Ainda segundo o chefe da Polícia Civil, Nego Di segue sendo investigado pelo Departamento Estadual de Investigações Criminais (Deic), por divulgação de notícias falsas durante as inundações. Em maio deste ano, a juíza Fernanda Ajnhorn, do plantão do Tribunal de Justiça do Rio Grande do Sul, determinou em decisão liminar que a Meta, responsável por Facebook e Instagram, exclua publicações que questionam, sem provas, a atuação do Estado em ações de socorro às vítimas da tragédia climática. A magistrada atendeu a um pedido apresentado pelo MP.
Na última sexta-feira, mesma data da nova operação do MP, o perfil de Nego Di no Instagram foi desativado.
Como funcionaria o esquema
Segundo a decisão judicial, a loja online permaneceu no ar de 18 de março a 26 de julho de 2022. Neste período, teriam sido ofertados produtos como celulares, televisores e aparelhos de ar condicionado. Os itens eram oferecidos a preços abaixo do mercado, para, segundo a investigação, atrair o maior número de compradores.

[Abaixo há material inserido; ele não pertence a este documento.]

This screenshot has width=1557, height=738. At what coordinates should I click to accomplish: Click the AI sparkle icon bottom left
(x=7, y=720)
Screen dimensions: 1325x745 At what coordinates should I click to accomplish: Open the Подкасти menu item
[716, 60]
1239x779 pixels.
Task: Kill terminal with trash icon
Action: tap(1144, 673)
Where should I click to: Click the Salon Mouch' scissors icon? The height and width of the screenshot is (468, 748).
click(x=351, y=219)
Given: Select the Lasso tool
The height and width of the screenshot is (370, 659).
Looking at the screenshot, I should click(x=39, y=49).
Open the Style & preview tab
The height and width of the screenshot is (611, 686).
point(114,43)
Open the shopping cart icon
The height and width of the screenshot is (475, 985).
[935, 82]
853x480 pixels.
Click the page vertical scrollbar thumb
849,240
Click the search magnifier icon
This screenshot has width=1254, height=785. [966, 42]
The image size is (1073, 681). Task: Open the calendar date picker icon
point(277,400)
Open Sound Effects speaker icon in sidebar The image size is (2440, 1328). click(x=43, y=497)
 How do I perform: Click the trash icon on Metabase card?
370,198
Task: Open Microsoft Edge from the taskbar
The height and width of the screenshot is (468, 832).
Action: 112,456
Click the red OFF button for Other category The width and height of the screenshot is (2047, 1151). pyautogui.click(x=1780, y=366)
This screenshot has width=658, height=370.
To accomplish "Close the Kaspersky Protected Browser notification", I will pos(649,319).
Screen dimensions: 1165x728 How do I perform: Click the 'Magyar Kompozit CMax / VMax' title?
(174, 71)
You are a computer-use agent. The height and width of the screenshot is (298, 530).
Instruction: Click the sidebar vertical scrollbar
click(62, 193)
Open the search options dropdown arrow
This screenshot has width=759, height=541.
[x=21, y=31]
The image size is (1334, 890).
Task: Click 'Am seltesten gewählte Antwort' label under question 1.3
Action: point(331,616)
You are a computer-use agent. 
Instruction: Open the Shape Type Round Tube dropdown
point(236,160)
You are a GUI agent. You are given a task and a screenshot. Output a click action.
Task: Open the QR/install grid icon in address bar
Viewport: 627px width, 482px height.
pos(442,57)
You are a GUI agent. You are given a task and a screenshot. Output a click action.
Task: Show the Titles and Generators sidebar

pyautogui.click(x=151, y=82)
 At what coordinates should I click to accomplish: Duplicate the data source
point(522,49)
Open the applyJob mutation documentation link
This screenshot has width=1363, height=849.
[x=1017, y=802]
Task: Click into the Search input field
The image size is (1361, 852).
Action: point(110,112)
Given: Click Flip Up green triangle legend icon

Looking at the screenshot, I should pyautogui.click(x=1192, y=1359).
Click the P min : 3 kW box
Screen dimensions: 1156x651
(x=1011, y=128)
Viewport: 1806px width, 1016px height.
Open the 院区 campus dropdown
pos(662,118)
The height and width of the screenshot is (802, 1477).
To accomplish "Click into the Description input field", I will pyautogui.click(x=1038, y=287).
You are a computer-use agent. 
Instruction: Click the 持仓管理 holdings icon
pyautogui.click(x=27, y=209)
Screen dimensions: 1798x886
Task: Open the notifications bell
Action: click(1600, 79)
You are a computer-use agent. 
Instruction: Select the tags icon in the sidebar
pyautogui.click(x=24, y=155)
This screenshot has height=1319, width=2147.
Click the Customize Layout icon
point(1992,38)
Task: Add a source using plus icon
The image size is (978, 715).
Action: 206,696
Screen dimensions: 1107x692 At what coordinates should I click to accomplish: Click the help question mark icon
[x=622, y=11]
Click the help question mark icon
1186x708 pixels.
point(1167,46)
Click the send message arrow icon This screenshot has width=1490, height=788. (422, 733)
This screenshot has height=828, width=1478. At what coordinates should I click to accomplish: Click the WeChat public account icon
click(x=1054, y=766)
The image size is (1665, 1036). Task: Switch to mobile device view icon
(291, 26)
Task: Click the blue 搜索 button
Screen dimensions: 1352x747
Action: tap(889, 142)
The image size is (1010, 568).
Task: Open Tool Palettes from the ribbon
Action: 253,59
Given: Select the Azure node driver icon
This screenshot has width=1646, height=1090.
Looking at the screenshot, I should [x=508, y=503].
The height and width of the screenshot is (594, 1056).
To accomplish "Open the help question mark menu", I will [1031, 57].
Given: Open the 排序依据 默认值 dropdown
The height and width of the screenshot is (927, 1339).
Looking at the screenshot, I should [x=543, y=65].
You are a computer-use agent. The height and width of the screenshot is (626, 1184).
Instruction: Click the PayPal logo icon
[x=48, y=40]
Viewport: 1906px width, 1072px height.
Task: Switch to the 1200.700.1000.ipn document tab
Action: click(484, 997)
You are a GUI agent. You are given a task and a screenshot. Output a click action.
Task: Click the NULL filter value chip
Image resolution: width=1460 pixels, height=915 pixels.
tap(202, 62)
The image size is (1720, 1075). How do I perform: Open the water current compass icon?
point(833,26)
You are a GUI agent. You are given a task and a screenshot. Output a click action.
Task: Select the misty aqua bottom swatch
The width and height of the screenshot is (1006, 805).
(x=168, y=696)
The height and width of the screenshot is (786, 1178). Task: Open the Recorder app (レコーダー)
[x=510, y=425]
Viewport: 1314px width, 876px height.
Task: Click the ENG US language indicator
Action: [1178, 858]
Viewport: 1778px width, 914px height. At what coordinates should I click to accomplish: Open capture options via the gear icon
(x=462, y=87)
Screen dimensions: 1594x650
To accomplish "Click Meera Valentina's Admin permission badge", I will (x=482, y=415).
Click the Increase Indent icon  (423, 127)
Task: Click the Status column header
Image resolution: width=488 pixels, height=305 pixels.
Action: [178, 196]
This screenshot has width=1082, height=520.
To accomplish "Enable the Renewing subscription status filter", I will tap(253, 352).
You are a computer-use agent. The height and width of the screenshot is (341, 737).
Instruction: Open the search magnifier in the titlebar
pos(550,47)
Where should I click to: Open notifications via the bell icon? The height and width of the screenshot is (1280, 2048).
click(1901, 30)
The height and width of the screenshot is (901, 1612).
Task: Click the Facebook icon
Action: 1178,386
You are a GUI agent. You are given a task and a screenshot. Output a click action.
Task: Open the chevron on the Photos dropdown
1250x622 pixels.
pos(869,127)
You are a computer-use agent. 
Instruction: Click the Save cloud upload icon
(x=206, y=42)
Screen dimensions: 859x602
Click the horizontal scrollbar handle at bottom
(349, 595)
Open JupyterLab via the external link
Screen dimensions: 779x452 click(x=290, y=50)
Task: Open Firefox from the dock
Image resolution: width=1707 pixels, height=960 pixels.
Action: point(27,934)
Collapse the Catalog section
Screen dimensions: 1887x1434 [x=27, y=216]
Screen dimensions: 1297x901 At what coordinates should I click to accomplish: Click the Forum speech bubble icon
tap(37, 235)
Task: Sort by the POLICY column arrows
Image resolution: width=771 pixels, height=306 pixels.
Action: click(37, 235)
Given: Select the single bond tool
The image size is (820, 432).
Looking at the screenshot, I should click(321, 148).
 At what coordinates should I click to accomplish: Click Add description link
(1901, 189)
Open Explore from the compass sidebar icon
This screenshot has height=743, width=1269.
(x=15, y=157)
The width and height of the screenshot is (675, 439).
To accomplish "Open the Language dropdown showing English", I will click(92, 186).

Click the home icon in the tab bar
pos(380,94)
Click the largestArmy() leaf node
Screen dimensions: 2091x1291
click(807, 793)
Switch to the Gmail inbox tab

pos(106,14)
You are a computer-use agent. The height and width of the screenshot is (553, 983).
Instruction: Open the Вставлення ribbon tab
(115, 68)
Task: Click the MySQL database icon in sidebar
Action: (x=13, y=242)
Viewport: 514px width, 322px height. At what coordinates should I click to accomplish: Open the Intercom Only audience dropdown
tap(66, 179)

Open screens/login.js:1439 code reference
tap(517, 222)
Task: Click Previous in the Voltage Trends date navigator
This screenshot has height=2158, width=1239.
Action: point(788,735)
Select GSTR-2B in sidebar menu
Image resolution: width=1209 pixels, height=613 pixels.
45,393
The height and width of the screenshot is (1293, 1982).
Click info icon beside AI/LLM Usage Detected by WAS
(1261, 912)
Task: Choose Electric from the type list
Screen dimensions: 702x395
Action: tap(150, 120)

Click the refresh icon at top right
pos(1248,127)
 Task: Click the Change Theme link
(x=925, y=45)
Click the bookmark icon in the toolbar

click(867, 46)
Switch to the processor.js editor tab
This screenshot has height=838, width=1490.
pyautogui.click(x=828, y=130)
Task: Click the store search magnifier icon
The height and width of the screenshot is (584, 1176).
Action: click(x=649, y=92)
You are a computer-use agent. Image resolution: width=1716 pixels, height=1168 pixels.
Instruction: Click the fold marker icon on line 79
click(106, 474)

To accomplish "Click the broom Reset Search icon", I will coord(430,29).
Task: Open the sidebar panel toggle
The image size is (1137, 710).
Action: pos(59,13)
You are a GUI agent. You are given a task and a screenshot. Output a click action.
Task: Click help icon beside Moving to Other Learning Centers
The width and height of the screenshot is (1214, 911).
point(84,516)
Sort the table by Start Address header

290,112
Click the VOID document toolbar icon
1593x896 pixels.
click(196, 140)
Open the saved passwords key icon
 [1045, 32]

Conforme a denúncia do Ministério Público, Boneti era responsável pela gestão da empresa, pela idealização do site e pelo controle das finanças, enquanto Nego Di divulgava a loja em suas redes sociais, “uma vez que é popularmente conhecido”. A acusação aponta que no início, com intuito de ganharem a confiança dos compradores, alguns clientes realmente receberam as encomendas. Depois disso, teriam passado a dar desculpas para a demora nas entregas.
Ainda de acordo com o MP, a maior parte dos clientes nunca recebeu nenhum produto e também não foi ressarcida.
O que diz a defesa de Nego Di
A defesa do humorista se manifestou por meio de nota, assinada pelos advogados Hernani Fortini, Jefferson Billo da Silva, Flora Volcato e Clementina Ana Dalapicula. Confira:
“Em relação aos recentes acontecimentos envolvendo o humorista Dilson Alves da Silva Neto, conhecido como Nego Di, gostaríamos de esclarecer que estamos tomando todas as medidas legais cabíveis.
Destacamos a importância do princípio constitucional da presunção de inocência, que assegura a todo cidadão o direito de ser considerado inocente até prova em contrário. O devido processo legal deve ser rigorosamente observado, garantindo que o acusado tenha uma defesa plena e justa, sem qualquer tipo de pré-julgamento.
Pedimos à mídia e ao público que tenham cautela na divulgação de informações sobre o caso, uma vez que a ampla exposição de fatos ainda não comprovados pode causar danos irreparáveis à imagem e à carreira de Nego Di.
Qualquer divulgação precipitada pode resultar em uma condenação prévia injusta, prejudicando sua honra e dignidade”.